## DATA UNDER STUDY:
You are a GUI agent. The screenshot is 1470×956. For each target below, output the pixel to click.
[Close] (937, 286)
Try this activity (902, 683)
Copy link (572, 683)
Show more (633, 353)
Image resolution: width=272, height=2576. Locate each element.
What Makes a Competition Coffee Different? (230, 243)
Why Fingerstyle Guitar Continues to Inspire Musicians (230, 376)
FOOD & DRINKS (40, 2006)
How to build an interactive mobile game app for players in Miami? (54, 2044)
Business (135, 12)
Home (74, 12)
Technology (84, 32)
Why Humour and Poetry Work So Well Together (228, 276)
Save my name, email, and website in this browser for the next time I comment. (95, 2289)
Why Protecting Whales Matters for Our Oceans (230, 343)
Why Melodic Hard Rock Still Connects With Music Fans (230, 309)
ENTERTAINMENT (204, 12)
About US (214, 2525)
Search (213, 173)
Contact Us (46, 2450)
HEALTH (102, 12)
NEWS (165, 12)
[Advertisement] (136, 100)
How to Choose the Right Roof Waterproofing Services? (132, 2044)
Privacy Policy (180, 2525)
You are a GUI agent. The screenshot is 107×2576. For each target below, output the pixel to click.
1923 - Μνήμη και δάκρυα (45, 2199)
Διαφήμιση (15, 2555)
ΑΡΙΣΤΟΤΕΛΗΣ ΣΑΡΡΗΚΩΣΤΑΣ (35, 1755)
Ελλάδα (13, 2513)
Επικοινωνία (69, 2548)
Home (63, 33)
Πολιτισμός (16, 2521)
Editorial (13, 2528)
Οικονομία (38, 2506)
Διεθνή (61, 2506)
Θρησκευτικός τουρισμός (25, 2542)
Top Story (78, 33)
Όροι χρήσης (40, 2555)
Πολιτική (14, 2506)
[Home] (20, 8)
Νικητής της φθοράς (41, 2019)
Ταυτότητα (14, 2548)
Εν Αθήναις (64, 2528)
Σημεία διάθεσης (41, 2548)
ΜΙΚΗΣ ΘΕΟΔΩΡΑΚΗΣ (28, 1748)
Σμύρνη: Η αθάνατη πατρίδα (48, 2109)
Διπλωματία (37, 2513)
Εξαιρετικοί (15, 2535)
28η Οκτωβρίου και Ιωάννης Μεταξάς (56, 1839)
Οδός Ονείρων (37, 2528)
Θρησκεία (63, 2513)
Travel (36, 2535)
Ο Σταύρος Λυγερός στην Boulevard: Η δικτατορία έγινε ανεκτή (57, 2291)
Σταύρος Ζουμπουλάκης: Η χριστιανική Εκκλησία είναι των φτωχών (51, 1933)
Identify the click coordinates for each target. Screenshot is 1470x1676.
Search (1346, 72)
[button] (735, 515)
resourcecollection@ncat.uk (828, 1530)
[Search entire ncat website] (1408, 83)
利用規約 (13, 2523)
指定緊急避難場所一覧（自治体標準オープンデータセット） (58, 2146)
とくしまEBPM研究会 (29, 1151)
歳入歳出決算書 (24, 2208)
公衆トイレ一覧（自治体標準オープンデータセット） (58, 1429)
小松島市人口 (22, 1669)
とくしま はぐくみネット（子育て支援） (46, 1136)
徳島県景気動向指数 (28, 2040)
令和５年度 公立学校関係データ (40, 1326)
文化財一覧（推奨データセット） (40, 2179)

## YOUR INSTRUCTIONS:
What is needed here is one number: how many lines of the entries hold the string "Search".

## ANSWER BELOW:
3